With A host to host B transmit data, wants to know whether the activities Acer Extensa 5210 battery (B ‘boot and can realize connection >, this time the host A to B can send ICMP echoing news. If B is for the activities of the, the ICMP back to show A reply to back to answer. When A received this response news, is can confirm that B is the activity, and can finish into normal correspondence. Germinated PING is to realize the process. The host A and B is located in two network router R connected to the network. 1 and 2, the host network A hope and host B communication, will host the packet to B. The invaders won the network host 1 C access rights. This time by using network broadcasting mechanism, the invaders to Internet radio destination unreachable message, statement R connected network unreachable. This time will make network router and 2 not interrupt with R all network 1 and 2 of the communication network.

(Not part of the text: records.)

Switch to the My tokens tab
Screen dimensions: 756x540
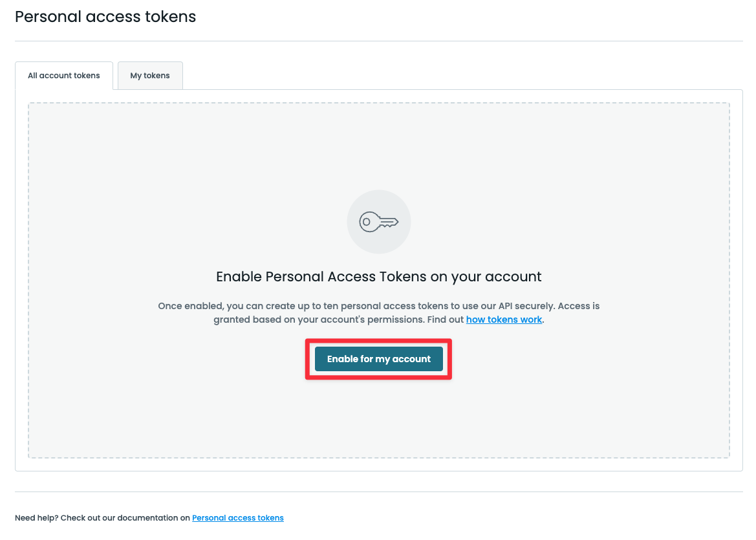coord(150,76)
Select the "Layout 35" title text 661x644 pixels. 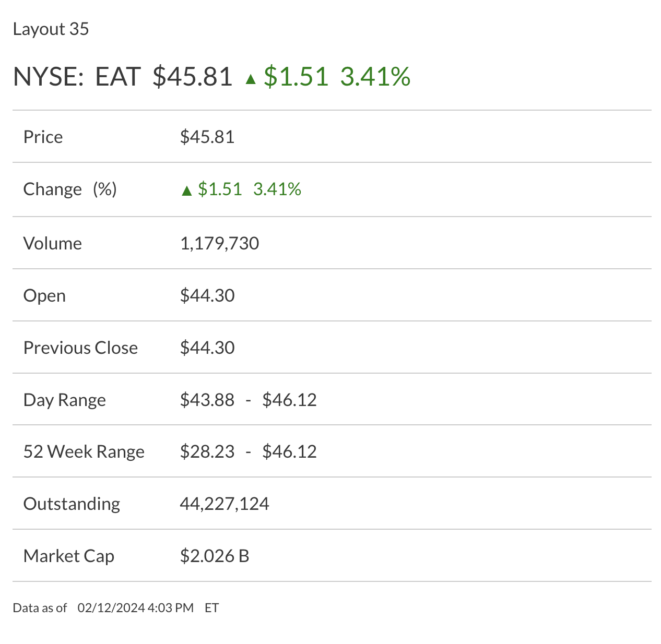point(51,29)
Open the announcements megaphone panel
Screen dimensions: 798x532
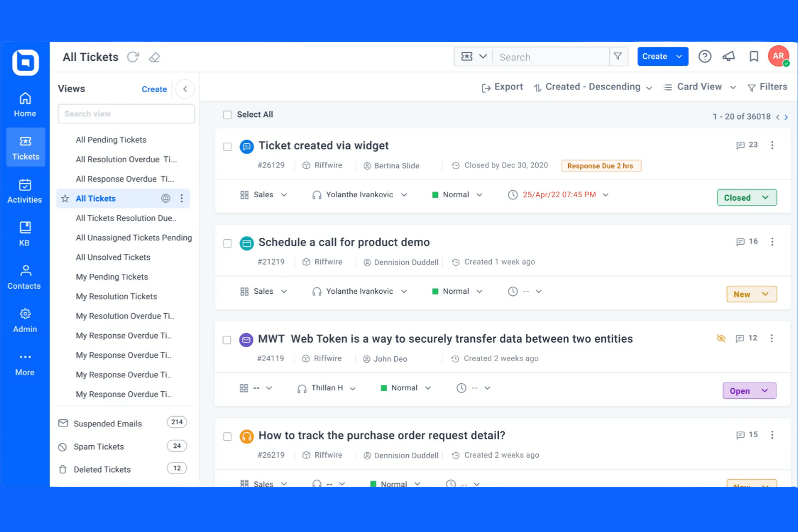(729, 56)
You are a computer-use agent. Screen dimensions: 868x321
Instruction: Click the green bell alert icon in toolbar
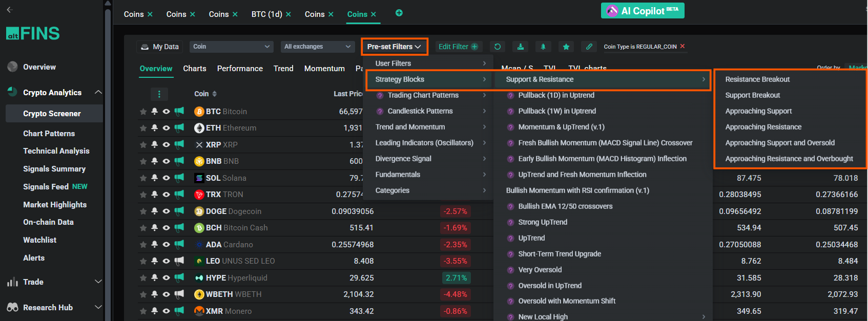pos(543,47)
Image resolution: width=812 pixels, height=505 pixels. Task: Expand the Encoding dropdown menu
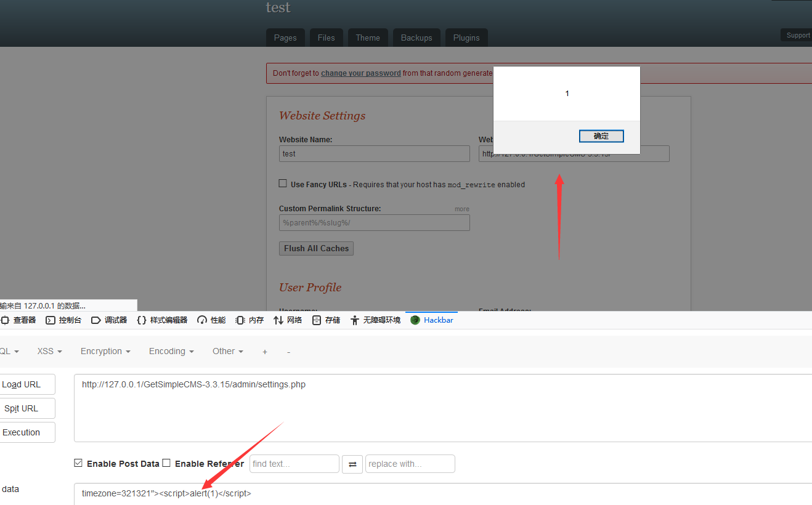pos(171,351)
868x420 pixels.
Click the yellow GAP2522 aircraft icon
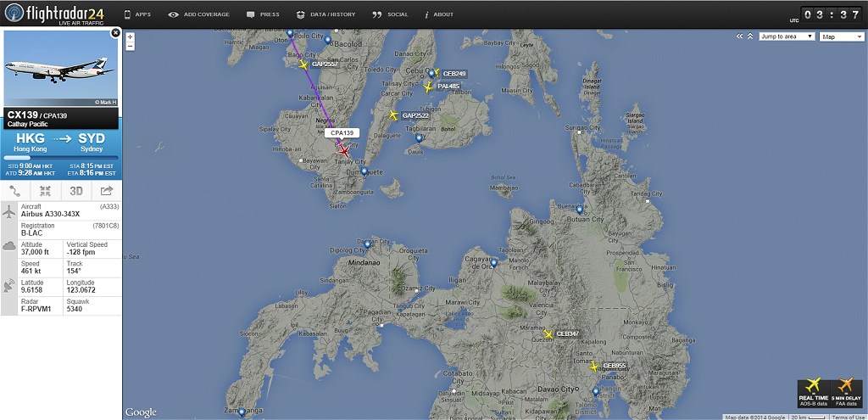point(392,115)
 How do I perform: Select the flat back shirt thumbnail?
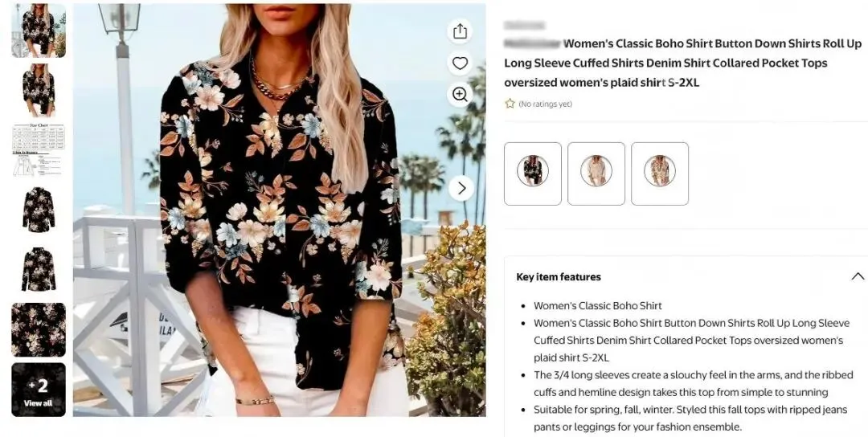(39, 269)

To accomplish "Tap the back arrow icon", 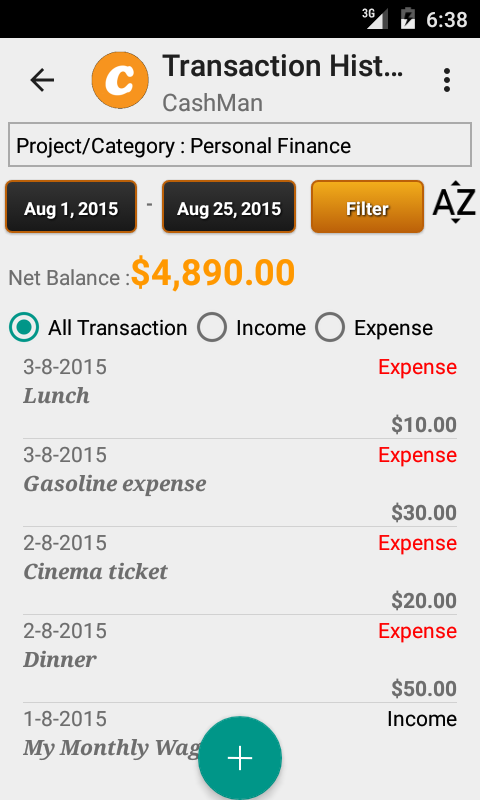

This exploits a host of the invasion, can make the network and service paralyzed. The TCP/IP protocol itself to network to attack the mechanism, in addition to the above mentioned destination unreachable attack, there DuoZhong method.

(3) network sniffing

This vocabulary is Sniffer, translation for Sniffer.

Sniffer work principle is to make mixed mode at this time in the network card work according to the character of Ethernet network card, to have received all packets, and no matter who is the receiver. Use of software for these received several according to processing, the extraction of valuable information, is typical of the monitoring network model.

We in the Internet, the data sent in is transferred to the cable before, in the network on the second floor of the will is divided into small pieces of data of the data according to certain format, plus the head and tail and other necessary control information, composition for frame.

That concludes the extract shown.